Kitchener Kodiaks
- Sport: Box lacrosse
- Founded: 1967(Organization)
- League: OLA Junior A Lacrosse League
- Team history: Kitchener–Waterloo Braves (1967–2020) KW Jr A Lacrosse Club (2020–2026) Kitchener Kodiaks (2020–Present)
- Based in: Kitchener, Ontario
- Arena: Kinsmen Arena
- Colours: Black, Maroon and White
- Head coach: Will Petschenig
- General manager: Doug Arthur

= Kitchener Kodiaks =

Canadian lacrosse team

The Kitchener Kodiaks are Junior "A" box lacrosse team from Kitchener, Ontario, Canada.

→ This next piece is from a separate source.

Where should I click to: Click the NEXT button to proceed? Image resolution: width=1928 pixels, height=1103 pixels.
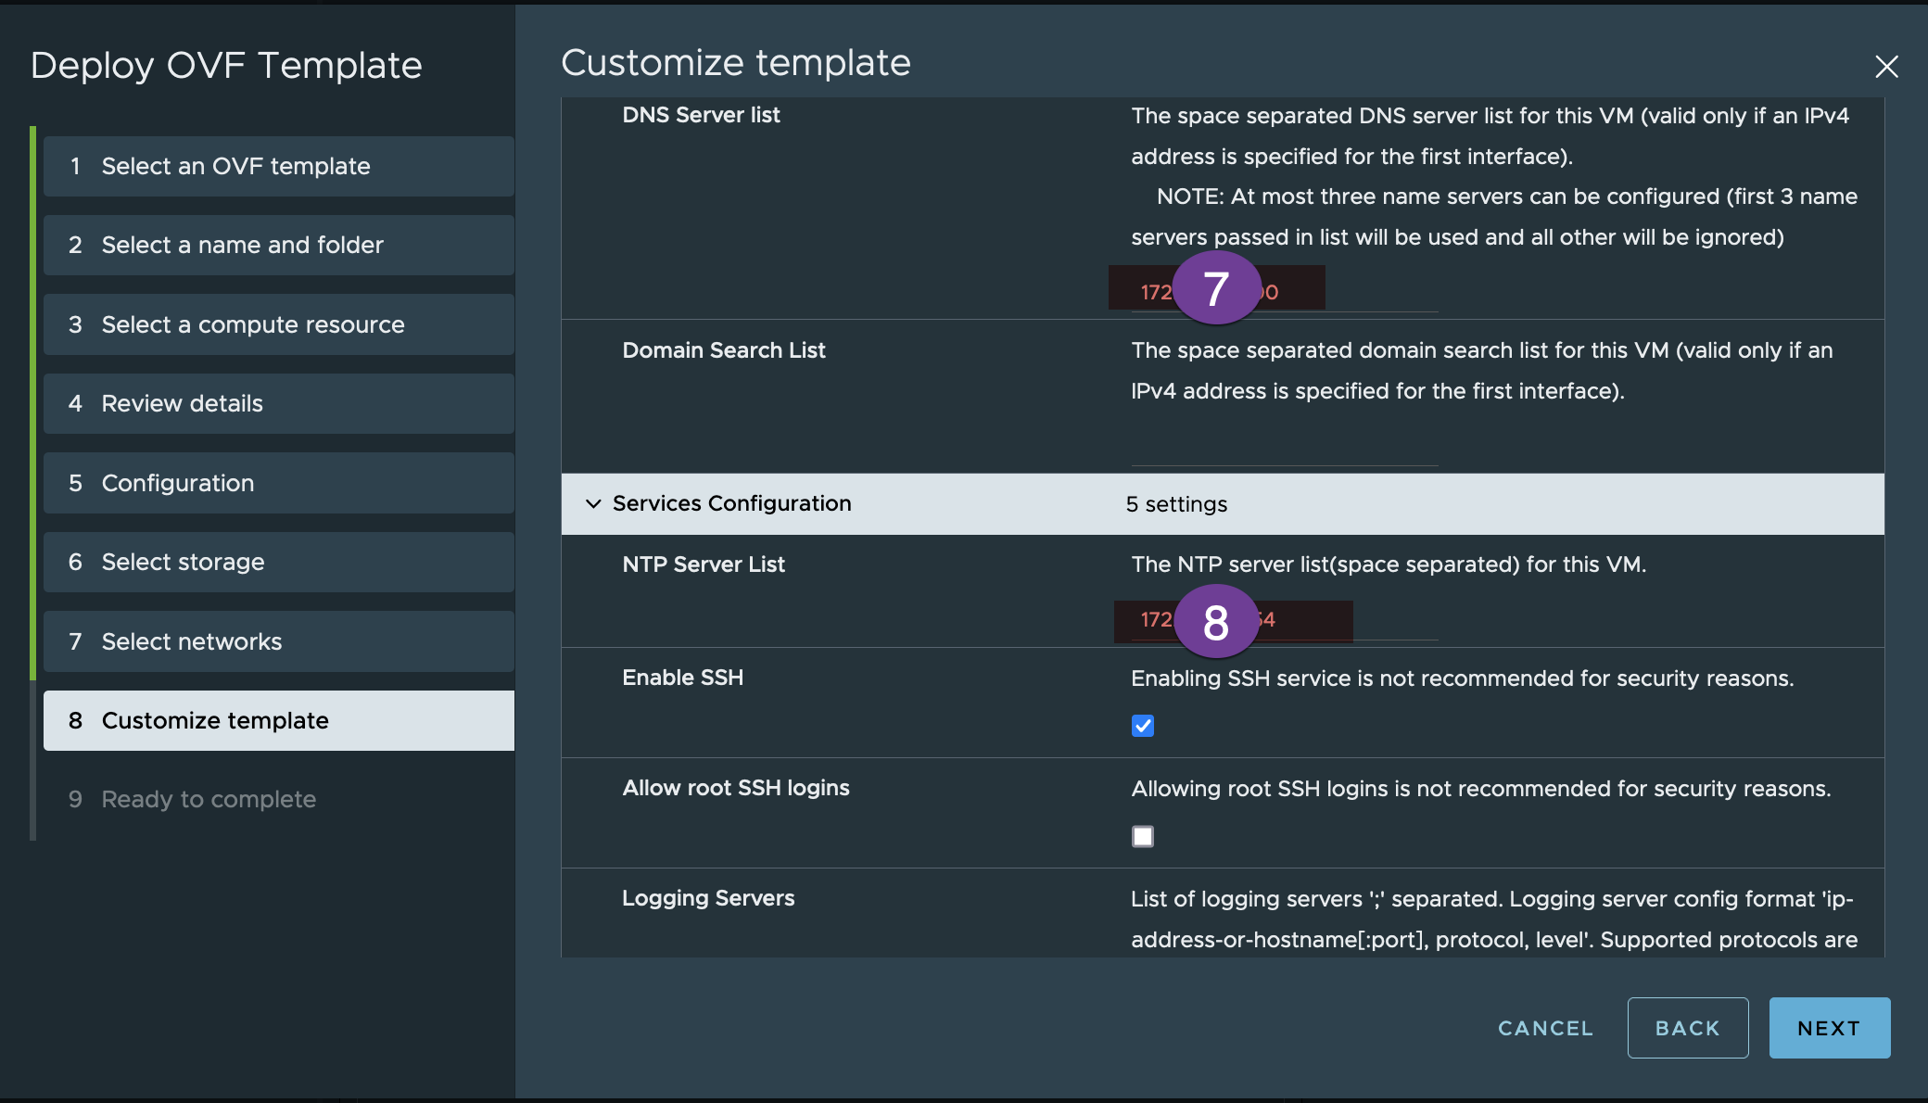1830,1028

The Kodiaks play in the OLA Junior A Lacrosse League.

==History==

The Kitchener–Waterloo Braves were founded in 1967. 2017 marked their 50th anniversary of continuous operation. In 2020 the lacrosse team rebranded as the KW Jr A Lacrosse Club and rebranded in 2026 as the Kitchener Kodiaks.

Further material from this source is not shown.